# What the task requires
Convert the items from the line with "Task: Expand the" to the line with "Action: click(x=162, y=19)" into a two-column CSV with the columns instruction and response, one row per item, putting each item's text and its answer in a single quoted field with line breaks turned into spaces. Leave the pictures out.

# Information shown
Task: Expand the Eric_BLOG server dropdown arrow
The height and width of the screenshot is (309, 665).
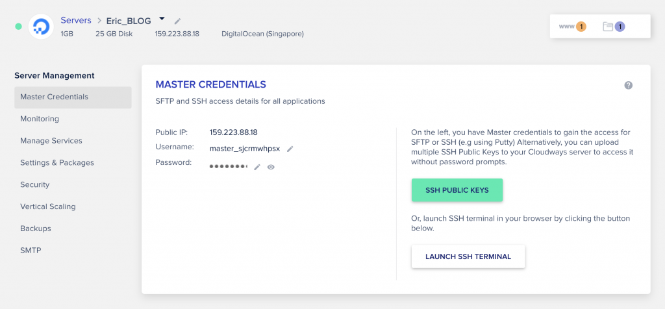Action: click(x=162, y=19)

--

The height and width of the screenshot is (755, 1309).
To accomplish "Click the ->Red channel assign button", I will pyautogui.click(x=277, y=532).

# Task solution
instruction,response
"Task: Expand the Eric_BLOG server dropdown arrow The height and width of the screenshot is (309, 665).","Action: click(x=162, y=19)"